**EXERCISE MATERIAL**
★ ★ ★
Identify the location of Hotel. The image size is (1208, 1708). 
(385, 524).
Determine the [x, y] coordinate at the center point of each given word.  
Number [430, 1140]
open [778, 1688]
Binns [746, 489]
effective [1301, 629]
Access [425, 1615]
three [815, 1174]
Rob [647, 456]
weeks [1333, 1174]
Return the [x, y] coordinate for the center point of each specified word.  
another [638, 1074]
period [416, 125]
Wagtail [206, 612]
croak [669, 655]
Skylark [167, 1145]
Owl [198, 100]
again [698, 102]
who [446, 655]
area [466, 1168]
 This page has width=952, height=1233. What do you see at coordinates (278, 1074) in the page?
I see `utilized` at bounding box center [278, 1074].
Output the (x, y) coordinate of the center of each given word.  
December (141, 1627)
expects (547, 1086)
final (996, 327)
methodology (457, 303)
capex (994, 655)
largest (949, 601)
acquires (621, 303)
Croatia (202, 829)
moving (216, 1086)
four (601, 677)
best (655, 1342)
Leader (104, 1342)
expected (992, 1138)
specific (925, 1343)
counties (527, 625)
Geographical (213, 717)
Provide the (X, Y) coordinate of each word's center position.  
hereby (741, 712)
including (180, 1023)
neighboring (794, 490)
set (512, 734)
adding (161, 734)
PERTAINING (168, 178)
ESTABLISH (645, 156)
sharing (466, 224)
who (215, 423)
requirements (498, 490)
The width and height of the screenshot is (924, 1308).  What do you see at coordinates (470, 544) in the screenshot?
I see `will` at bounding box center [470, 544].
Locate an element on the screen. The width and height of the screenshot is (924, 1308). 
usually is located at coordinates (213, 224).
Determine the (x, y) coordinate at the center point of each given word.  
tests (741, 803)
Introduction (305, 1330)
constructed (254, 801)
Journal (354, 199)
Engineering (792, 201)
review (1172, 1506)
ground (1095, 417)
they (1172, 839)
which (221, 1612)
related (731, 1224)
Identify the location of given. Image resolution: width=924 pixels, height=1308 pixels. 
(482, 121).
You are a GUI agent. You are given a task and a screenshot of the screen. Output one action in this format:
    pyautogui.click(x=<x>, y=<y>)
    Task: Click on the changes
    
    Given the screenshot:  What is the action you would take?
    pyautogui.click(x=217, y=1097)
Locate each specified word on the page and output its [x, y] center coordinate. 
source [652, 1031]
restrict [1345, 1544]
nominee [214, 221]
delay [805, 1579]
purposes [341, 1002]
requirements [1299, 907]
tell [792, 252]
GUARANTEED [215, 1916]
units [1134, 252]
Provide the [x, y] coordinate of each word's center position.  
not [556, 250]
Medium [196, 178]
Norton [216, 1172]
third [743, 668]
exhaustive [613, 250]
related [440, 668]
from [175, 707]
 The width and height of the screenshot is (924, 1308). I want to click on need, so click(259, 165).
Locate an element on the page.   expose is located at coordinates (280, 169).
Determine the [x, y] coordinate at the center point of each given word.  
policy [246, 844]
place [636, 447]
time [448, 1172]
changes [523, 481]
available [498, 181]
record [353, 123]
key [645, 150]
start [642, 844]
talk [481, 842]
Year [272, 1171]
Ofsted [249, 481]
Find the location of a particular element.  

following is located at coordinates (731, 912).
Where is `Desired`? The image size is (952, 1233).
★ ★ ★
**EXERCISE OBJECTIVE**
Write out all the entries above again, swapping "center point" for "midpoint" everywhere it appears and keeping everything else unchanged.

**ANSWER FOR THIS EXERCISE**
Identify the location of Hotel. The image size is (1208, 1708). 
(385, 524).
Determine the [x, y] coordinate at the midpoint of each given word.  
Number [430, 1140]
open [778, 1688]
Binns [746, 489]
effective [1301, 629]
Access [425, 1615]
three [815, 1174]
Rob [647, 456]
weeks [1333, 1174]
Return the [x, y] coordinate for the midpoint of each specified word.  
another [638, 1074]
period [416, 125]
Wagtail [206, 612]
croak [669, 655]
Skylark [167, 1145]
Owl [198, 100]
again [698, 102]
who [446, 655]
area [466, 1168]
 This page has width=952, height=1233. What do you see at coordinates (278, 1074) in the page?
I see `utilized` at bounding box center [278, 1074].
Output the (x, y) coordinate of the center of each given word.  
December (141, 1627)
expects (547, 1086)
final (996, 327)
methodology (457, 303)
capex (994, 655)
largest (949, 601)
acquires (621, 303)
Croatia (202, 829)
moving (216, 1086)
four (601, 677)
best (655, 1342)
Leader (104, 1342)
expected (992, 1138)
specific (925, 1343)
counties (527, 625)
Geographical (213, 717)
Provide the (X, Y) coordinate of each word's center position.  
hereby (741, 712)
including (180, 1023)
neighboring (794, 490)
set (512, 734)
adding (161, 734)
PERTAINING (168, 178)
ESTABLISH (645, 156)
sharing (466, 224)
who (215, 423)
requirements (498, 490)
The width and height of the screenshot is (924, 1308).  What do you see at coordinates (470, 544) in the screenshot?
I see `will` at bounding box center [470, 544].
Locate an element on the screen. The width and height of the screenshot is (924, 1308). 
usually is located at coordinates (213, 224).
Determine the (x, y) coordinate at the midpoint of each given word.  
tests (741, 803)
Introduction (305, 1330)
constructed (254, 801)
Journal (354, 199)
Engineering (792, 201)
review (1172, 1506)
ground (1095, 417)
they (1172, 839)
which (221, 1612)
related (731, 1224)
Identify the location of given. Image resolution: width=924 pixels, height=1308 pixels. 
(482, 121).
You are a GUI agent. You are given a task and a screenshot of the screen. Output one action in this format:
    pyautogui.click(x=<x>, y=<y>)
    Task: Click on the changes
    
    Given the screenshot:  What is the action you would take?
    pyautogui.click(x=217, y=1097)
Locate each specified word on the page and output its [x, y] center coordinate. 
source [652, 1031]
restrict [1345, 1544]
nominee [214, 221]
delay [805, 1579]
purposes [341, 1002]
requirements [1299, 907]
tell [792, 252]
GUARANTEED [215, 1916]
units [1134, 252]
Provide the [x, y] coordinate of each word's center position.  
not [556, 250]
Medium [196, 178]
Norton [216, 1172]
third [743, 668]
exhaustive [613, 250]
related [440, 668]
from [175, 707]
 The width and height of the screenshot is (924, 1308). I want to click on need, so click(259, 165).
Locate an element on the page.   expose is located at coordinates (280, 169).
Determine the [x, y] coordinate at the midpoint of each given word.  
policy [246, 844]
place [636, 447]
time [448, 1172]
changes [523, 481]
available [498, 181]
record [353, 123]
key [645, 150]
start [642, 844]
talk [481, 842]
Year [272, 1171]
Ofsted [249, 481]
Find the location of a particular element.  

following is located at coordinates (731, 912).
Where is `Desired`? The image size is (952, 1233).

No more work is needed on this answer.